Writing for Breitbart.com, political strategist Jon Fleischman summarized the public outrage:

Critics called the statement inappropriate, unpresidential, and beneath the dignity of the office. Commentators insisted that, whatever one’s views of Mueller’s role in the Russia investigation, there is a long-standing norm in American public life: You don’t speak ill of the dead — at least not on the day they die. For many in Washington and the media, that rule isn’t just etiquette — it’s treated as a moral line that simply shouldn’t be crossed.

For context, he added:

Mueller wasn’t just another Washington figure to Trump. As special counsel, he led a nearly two-year investigation into Trump, his campaign, and those around him that expanded beyond Russian interference to include obstruction and the conduct of his associates. The probe produced charges against multiple figures in Trump’s orbit and dominated his first presidency, fueling relentless media coverage and political pressure.

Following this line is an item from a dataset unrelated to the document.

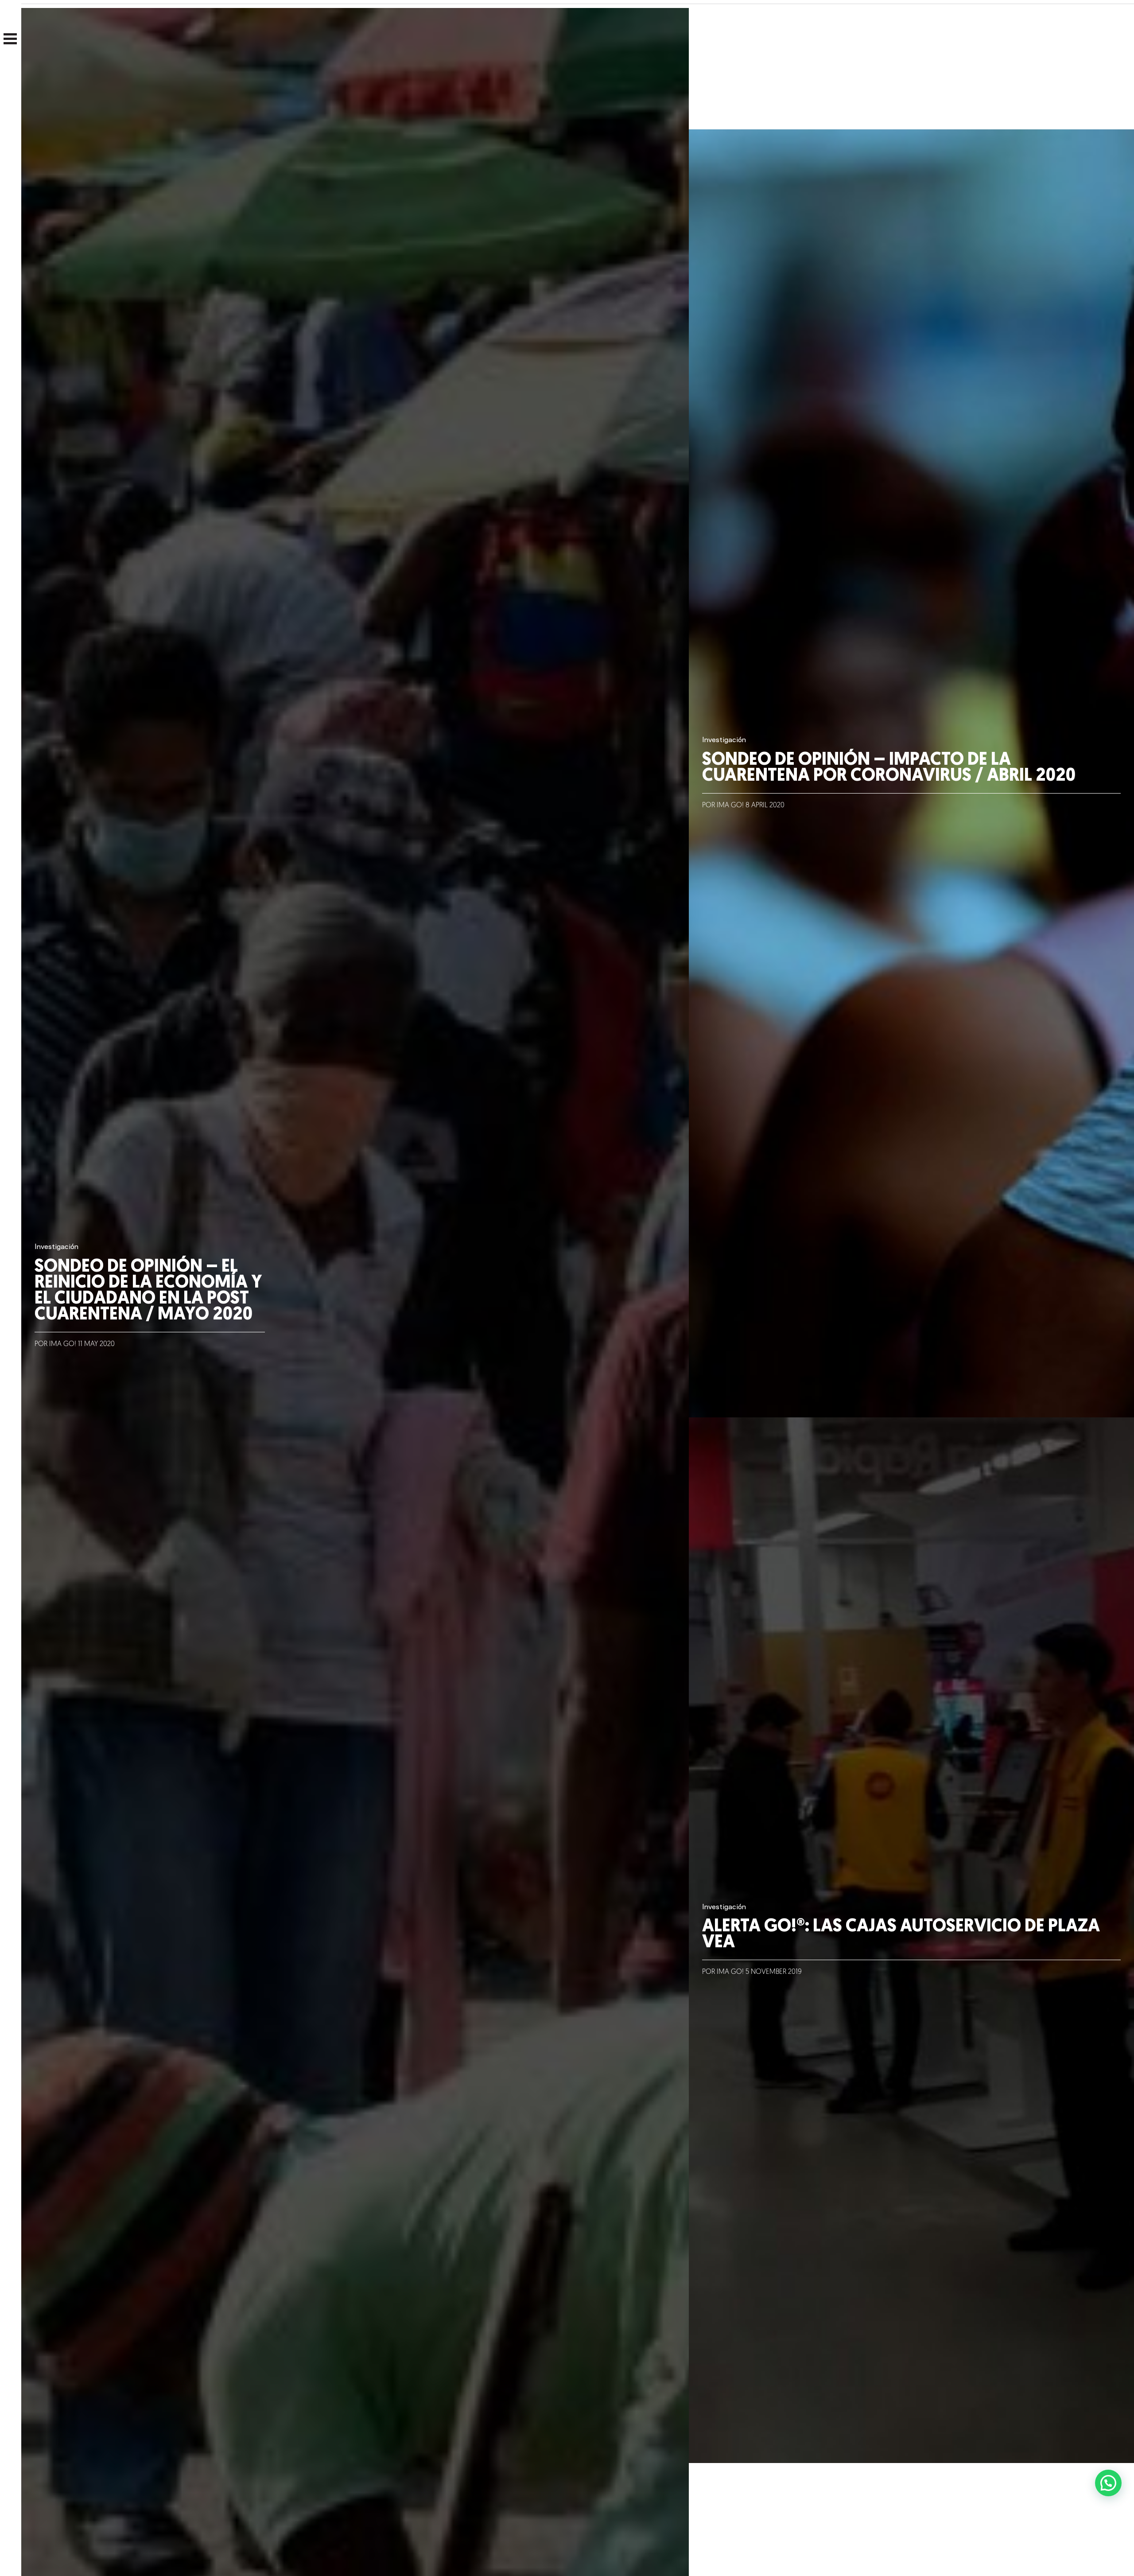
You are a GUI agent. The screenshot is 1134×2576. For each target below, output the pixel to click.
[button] (1108, 2483)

Legions of critics have spent the past decade judging former reality TV star Trump’s bombast, citing it as proof he is reckless and heartless. Many of his supporters, however, believe his words are carefully selected and that intentionality guides his communications strategy.

Related: Remembering Andrew Breitbart who left us on March 1, 2012, March 1, 2022

Fleischman recalled that he was sitting with the late alternative media pioneer Andrew Breitbart on the evening that Ted Kennedy died.

“Andrew immediately had a very different reaction from what you were seeing on television,” Fleischman noted.

“There was no sense of joy, no “good riddance,” no satisfaction that a political opponent was gone. What there was, instead, was urgency — and a clear understanding of how quickly a public narrative can be locked in.” He explained:

Andrew believed — strongly — that Kennedy, a man he held in low esteem, was about to be canonized by the media and the political left. He believed Kennedy’s controversial record would be quickly smoothed over into a sanitized legacy. In his view, if you didn’t speak immediately, you were conceding the argument.

And so Breitbart went public on X then known as Twitter. One post, which was included in a year-end round-up of top political tweets read simply: “Rest in Chappaquiddick.”

Is it ever appropriate to criticize someone at the moment of their death?

“The real question isn’t tone,” Fleischman wrote. “When someone dies, are we expected to participate in a softened version of their legacy, or allowed to speak plainly about the record they leave behind?”

“Andrew Breitbart understood that dynamic. Public memory is shaped in the immediate aftermath, when attention is highest and scrutiny is lowest. … I remember that night clearly. The reaction was immediate, the backlash came fast, and Andrew never flinched.”

Neither did the 47th president of the United States.